CHP İstanbul İl Başkanı seçimi için adaylar çoğaldı. Seçilecek yeni İstanbul İl Başkanı genel başkanı da işaret edecek. Delege, kimin adayını seçecek, seçmenin mi, genel merkezin mi? Sonunda seçmen kimi seçecek, asıl soru budur! Çünkü beğenmesek de ana muhalefet Partisi CHP’dir.
Deveye boynun eğri demişler, nerem doğru ki demiş! Türkiye’de siyaset tam da böyle. CHP de. Siyaseti belirleyen yasaları iktidardaki her parti kendi geleceğini düşünerek düzenlemiş. Bu hem yönetim hem seçimler için böyle. Hele son 20 yılda AKP, kendi iktidarını pekiştirmek için sonuçları tartışmalı bir referandumla getirdiği anayasa ve rejim değişikliğiyle yüzde 51’i, tek adam sistemini, modern padişahlığı hayata geçirdi.
Sözde muhalefet ise bu sistemi aşabilmek ve iktidar olabilmek için attığı taklalarla boynunu kırıyor! İttifak yapıyor, birbirlerine rekabet ediyorlar! Bırak farklı partilerin ittifaklarını, kendi içlerinde bile bölünüyorlar. Siyasette tartışmaya karşı değilim elbet, demokrasi çok sesli, çok renkli, çok farklı fikirlerin tartışmasından doğru yolu bulmaktır. Ama hangisinde demokrasi var, hangi siyasi partide?
CHP SEÇMENİ VE ÜYELERİ FARKLI
Bu kadar uzun girişi CHP’nin içinde kopan fırtınaya gelmek için yazdım. Son seçim yenilgisinden sonra CHP seçmeni siyasete küstü. CHP, sosyal demokrat ve devrimci bir parti olduğunu iddia eder ve öyle sanılır ama maalesef değildir. Partiye üye olmak istersiniz, yetenek ve birikimleriniz vardır, iş gücünüzü ve aklınızı sunarsınız, suratınıza bakmazlar, partili olmak için liyakat önemli değildir, kaliteli kimseyi içlerine almazlar. İçinde en zor siyaset yapılan parti CHP’dir! Mezhepçilik yapılır, Alevi kesime dayanır.
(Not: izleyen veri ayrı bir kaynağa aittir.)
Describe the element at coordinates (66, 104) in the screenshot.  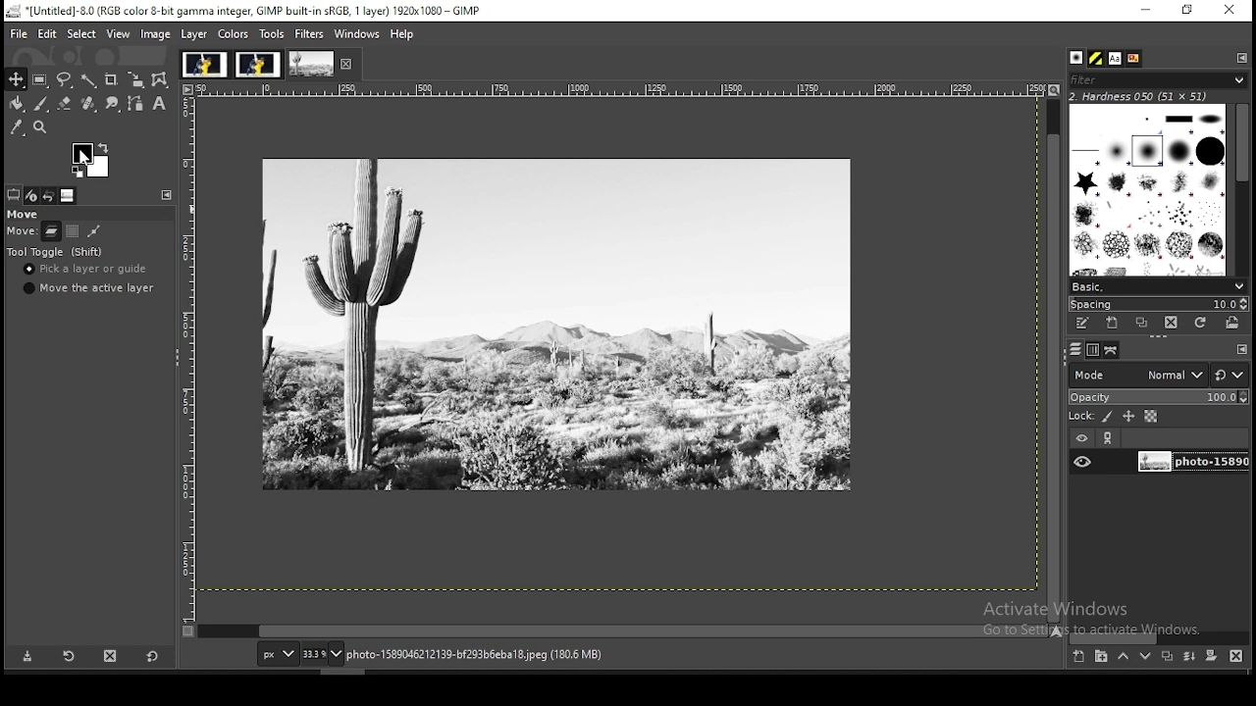
I see `eraser tool` at that location.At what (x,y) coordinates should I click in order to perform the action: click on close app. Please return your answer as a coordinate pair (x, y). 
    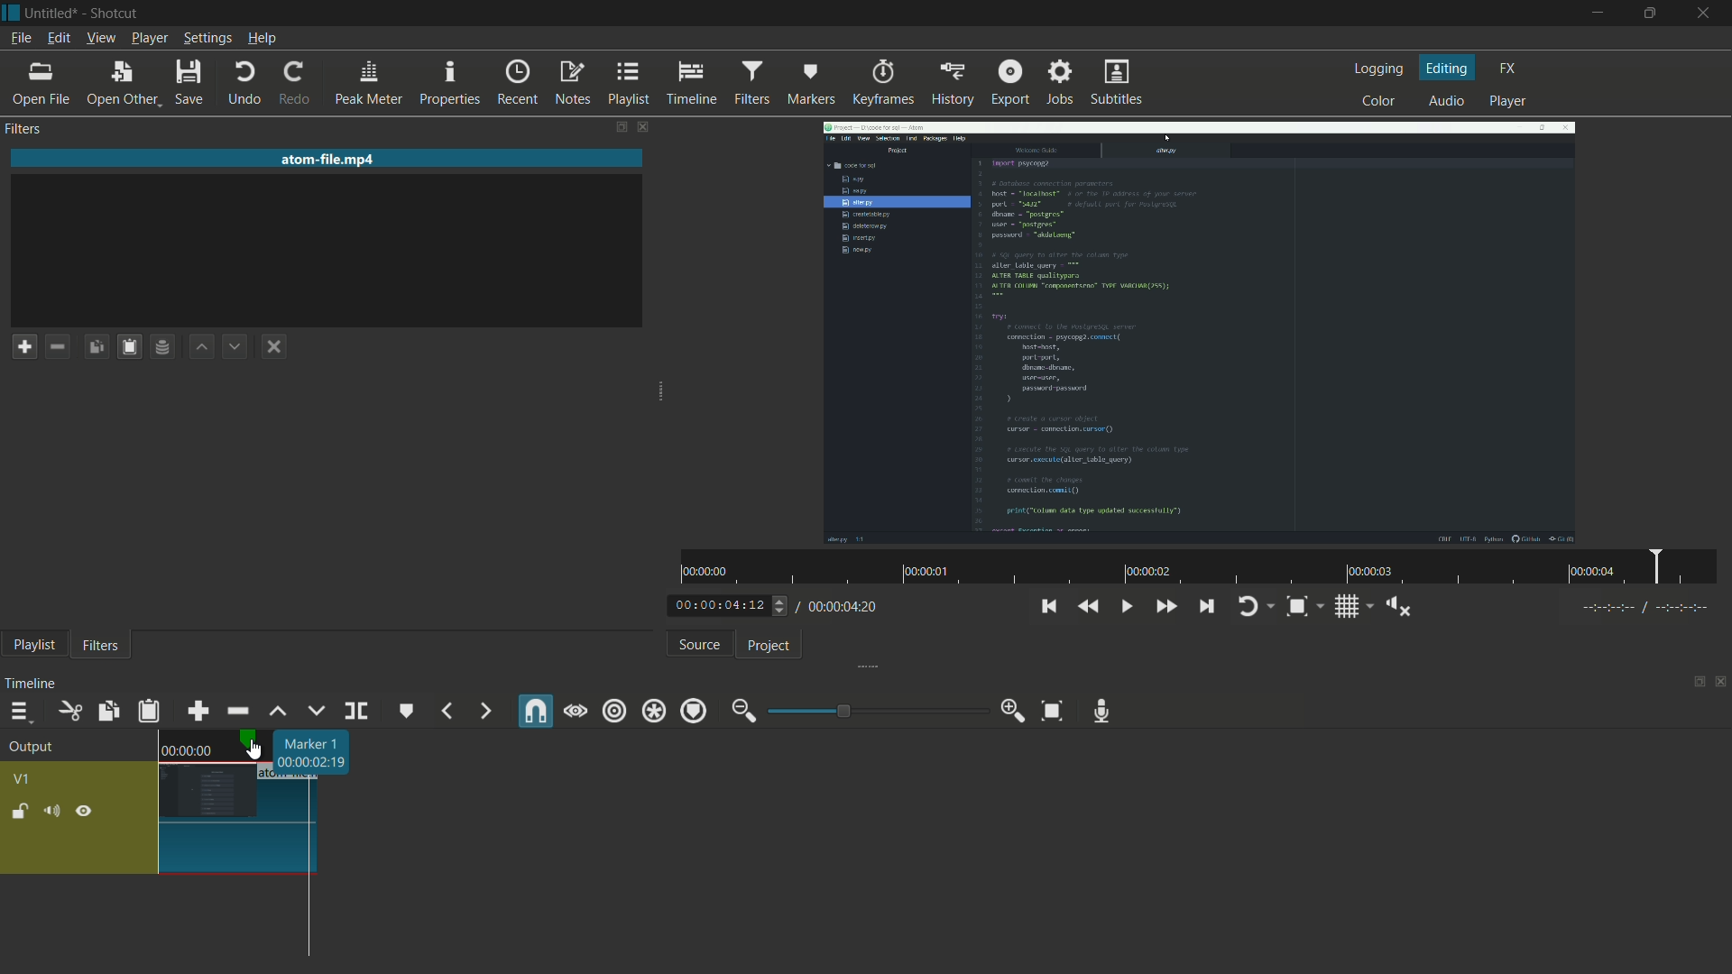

Bölgecilik yapılır, partililer arasında Malatya, Tunceli, Sıvas başta gelir. Cinsiyetçilik yapılır, baştan sona erkektir! Kadınların yer bulması, yükselmesi fevkalade zordur, olanı da en kısa zamanda harcarlar. Delege yapısı çok önemlidir.
Milletvekili olmaktan daha önemlidir delege olmak! Çünkü onlar belirler il, ilçe başkanlarını, dolayısıyla parti meclisi üyelerini, genel başkanı! Ama kimdir delege? Bir dönem Beyoğlu İlçe’ye üye olmuştum. Üye listesine baktığımda hayretler içinde kalmıştım, hemen hepsi aileydi, aynı soyadından en az 7-8 kişi vardı. Malatya, Bitlis, Siirt, Mardin doğumluydu çoğu! Tek soyadı yok gibiydi. Gelip oy kullandıklarında getirdikleri eşleri sandığa oy atmasını bile bilmiyordu, bırakın kimi seçtiklerini. Neyse belki şimdi artık öyle değildir. Ama adaylara baktığınız zaman ortaya çıkıyor ki eski tas eski hamam. Biz seçmen olarak değişim diyoruz, değişin diyoruz, bakıyoruz, Cemal Canpolat İstanbul İl Başkanı adayı oluyor!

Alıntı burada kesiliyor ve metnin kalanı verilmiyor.